Sexta-feira, 22 de Abril
Passar cartão
Não é o PCP que tem lampejos de lucidez: é o Bloco de Esquerda que vive em estado de alucinação perpétua. O episódio do "cartão de cidadania", que os comunistas dissimulados queriam impor e os comunistas assumidos vetaram, é apenas um exemplo. E nem sequer um exemplo original: por todo o Ocidente e arredores há "comissões", "observatórios" e centros de ócio similares empenhados na erradicação da discriminação de género através do massacre da gramática. Os primitivos, que pronunciavam "chuva" e aguardavam o aguaceiro, acreditavam que a linguagem determinava a realidade. O BE, sem hesitações ou subtilezas, também acredita, e é preciso um partido que acredita na democracia norte-coreana para moderar-lhes a toleima.

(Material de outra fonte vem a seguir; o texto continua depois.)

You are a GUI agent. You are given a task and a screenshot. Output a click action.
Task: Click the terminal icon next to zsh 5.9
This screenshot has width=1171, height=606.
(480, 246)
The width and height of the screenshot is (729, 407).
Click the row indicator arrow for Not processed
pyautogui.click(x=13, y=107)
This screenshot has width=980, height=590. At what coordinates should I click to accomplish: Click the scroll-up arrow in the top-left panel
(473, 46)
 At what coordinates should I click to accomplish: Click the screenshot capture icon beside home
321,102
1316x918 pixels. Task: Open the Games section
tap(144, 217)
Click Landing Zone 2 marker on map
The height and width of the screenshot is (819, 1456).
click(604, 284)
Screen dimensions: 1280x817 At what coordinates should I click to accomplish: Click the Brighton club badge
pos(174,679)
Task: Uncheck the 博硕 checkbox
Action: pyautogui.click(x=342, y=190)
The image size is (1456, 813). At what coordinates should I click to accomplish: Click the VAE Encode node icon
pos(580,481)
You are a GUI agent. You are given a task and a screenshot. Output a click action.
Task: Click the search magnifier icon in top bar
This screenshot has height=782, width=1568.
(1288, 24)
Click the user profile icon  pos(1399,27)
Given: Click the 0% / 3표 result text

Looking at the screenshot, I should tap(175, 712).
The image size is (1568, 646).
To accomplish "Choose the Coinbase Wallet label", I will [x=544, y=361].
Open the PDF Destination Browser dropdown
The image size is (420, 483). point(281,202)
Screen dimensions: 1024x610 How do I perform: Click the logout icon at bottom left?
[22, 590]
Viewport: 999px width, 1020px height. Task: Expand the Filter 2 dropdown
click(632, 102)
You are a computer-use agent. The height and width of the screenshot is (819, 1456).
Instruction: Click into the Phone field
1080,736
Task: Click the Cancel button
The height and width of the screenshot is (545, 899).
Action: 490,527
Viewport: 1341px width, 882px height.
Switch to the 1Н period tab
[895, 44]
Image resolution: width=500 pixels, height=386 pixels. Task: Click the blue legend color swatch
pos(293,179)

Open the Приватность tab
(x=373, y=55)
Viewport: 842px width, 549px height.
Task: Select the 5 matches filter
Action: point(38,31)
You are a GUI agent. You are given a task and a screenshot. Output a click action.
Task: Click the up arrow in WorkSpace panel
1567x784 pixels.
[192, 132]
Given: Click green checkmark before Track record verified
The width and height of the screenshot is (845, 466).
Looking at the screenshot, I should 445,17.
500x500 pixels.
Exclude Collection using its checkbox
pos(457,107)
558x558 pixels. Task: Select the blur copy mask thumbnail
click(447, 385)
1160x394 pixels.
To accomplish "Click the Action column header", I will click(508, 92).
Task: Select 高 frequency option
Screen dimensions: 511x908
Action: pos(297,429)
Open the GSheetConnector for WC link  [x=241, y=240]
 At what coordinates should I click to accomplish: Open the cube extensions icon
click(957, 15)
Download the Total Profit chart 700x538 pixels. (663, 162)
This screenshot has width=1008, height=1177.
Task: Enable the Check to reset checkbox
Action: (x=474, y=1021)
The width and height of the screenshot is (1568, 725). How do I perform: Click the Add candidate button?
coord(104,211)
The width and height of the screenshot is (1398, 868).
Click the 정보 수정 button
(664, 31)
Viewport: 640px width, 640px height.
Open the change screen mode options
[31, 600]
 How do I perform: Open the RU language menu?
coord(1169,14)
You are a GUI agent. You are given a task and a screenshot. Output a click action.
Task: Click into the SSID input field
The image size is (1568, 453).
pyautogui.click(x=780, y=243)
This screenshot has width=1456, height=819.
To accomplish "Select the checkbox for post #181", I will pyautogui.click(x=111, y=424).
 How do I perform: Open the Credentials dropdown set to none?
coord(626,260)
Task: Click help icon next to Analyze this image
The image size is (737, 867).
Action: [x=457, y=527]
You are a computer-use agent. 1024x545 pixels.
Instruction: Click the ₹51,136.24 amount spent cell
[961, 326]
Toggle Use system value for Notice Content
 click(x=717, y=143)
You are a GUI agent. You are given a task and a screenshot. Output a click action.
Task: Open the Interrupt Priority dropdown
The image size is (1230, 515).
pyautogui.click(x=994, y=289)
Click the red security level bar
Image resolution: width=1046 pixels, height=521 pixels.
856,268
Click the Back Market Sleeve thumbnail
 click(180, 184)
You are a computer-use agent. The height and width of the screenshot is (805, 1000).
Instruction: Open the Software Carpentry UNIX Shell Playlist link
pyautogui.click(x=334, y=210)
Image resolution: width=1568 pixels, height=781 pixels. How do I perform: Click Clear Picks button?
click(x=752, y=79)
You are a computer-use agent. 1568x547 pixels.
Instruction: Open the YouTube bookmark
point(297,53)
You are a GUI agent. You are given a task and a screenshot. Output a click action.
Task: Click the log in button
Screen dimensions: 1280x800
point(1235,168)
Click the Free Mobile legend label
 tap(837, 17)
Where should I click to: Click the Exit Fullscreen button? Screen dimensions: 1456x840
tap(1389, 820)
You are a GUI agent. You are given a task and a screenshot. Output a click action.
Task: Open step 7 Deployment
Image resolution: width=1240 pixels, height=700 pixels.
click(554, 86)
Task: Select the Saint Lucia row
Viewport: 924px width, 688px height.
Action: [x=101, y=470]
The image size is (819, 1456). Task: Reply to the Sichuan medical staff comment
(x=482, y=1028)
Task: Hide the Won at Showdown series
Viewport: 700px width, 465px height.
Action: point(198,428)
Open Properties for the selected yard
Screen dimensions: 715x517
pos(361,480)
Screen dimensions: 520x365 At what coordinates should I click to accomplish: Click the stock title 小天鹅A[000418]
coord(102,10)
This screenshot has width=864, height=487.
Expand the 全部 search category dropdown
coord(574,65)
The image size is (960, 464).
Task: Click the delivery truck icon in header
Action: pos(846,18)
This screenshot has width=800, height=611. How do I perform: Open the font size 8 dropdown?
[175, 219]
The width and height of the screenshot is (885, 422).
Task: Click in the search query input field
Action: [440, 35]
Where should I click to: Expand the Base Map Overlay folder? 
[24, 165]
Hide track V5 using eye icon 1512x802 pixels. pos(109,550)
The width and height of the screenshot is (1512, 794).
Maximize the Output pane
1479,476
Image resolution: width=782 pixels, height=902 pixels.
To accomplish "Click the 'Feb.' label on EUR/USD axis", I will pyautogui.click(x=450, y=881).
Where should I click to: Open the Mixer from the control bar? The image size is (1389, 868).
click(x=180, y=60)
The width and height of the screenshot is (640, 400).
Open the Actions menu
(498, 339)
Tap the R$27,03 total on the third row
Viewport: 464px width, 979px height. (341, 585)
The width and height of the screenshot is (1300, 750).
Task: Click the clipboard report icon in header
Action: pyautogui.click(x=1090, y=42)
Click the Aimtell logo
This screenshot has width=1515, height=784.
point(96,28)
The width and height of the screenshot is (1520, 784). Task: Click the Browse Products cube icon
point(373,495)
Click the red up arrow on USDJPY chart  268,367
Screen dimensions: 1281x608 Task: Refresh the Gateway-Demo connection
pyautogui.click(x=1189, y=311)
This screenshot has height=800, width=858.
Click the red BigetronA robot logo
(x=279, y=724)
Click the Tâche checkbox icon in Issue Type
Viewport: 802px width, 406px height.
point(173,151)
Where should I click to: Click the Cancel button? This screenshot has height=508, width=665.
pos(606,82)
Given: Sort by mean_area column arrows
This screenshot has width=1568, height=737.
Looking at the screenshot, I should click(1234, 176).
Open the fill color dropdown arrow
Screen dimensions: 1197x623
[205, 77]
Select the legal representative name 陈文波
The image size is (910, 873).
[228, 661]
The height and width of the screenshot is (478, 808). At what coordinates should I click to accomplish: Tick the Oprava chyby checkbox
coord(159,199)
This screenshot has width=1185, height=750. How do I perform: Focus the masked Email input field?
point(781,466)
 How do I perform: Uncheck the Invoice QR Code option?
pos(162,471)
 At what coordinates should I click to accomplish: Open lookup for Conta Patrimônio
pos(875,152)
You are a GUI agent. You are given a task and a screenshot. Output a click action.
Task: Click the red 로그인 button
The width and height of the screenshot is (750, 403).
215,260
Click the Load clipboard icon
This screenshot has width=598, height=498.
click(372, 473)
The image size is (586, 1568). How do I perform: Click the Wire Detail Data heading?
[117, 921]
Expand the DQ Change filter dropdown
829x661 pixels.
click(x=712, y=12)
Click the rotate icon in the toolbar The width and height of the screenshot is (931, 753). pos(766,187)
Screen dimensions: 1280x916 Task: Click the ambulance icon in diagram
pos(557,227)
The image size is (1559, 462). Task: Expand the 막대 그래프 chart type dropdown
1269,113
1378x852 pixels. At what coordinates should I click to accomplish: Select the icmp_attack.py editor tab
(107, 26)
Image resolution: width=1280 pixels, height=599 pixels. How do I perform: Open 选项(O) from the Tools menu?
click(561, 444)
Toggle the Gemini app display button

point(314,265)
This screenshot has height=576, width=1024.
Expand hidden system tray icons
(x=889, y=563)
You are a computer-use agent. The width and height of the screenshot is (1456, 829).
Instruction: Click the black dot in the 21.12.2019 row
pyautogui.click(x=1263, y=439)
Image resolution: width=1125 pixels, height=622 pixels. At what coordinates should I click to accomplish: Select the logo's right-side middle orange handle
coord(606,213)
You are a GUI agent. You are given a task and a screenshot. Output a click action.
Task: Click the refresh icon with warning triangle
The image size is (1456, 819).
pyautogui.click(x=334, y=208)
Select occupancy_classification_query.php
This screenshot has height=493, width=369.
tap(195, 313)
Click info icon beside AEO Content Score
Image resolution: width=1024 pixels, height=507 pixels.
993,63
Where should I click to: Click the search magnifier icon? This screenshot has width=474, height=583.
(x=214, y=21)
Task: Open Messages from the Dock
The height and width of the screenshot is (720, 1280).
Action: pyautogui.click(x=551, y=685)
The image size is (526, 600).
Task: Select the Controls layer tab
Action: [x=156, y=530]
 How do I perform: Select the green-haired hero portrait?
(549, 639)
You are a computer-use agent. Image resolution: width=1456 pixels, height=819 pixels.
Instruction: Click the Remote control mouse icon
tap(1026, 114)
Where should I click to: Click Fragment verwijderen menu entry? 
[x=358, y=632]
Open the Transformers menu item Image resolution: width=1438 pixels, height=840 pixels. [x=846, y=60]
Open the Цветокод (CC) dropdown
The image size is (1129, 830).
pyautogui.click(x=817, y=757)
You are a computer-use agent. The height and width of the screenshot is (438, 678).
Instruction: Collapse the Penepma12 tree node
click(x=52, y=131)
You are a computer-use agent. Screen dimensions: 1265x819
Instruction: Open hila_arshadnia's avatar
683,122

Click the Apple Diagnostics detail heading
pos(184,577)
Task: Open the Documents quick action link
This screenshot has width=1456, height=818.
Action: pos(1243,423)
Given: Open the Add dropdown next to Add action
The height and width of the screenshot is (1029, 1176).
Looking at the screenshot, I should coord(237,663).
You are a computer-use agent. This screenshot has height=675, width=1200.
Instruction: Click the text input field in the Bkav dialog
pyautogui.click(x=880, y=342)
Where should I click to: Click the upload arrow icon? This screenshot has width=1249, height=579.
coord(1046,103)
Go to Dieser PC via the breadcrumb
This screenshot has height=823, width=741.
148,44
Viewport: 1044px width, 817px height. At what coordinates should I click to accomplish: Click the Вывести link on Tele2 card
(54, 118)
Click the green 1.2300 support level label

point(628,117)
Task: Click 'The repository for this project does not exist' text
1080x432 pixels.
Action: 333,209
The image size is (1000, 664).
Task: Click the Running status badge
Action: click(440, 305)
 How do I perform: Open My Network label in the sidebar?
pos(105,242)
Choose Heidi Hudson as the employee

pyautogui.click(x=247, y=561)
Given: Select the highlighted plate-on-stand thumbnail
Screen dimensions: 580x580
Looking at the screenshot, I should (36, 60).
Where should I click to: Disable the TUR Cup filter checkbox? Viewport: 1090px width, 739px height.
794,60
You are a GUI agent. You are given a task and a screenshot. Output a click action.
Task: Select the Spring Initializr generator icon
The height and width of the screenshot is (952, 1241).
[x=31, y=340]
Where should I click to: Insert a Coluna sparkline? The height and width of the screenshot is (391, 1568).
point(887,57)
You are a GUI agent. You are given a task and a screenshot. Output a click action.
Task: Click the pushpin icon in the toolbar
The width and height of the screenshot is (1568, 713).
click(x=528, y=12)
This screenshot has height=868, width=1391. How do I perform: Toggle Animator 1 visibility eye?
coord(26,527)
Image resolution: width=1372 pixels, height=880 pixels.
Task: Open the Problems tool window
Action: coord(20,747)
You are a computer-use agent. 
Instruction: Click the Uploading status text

Ocasionalmente, critica-se os nossos humoristas por pouparem o BE à sátira. É possível que não se trate de uma questão ideológica, mas do simples facto de o BE constituir uma anedota em si mesmo. Eu próprio iniciei este texto decidido a aliviar-me de duas ou três graçolas alusivas e desisti entretanto. Cada frase, atitude ou proposta do BE já é uma graçola perfeita e involuntariamente (?) elaborada. E a melhor de todas é a circunstância de tamanha homenagem ao delírio ver-se hoje representada sobretudo por senhoras. Se a ideia é combater o enxovalho e a subalternização das mulheres, não seria mal pensado começar-se por aí.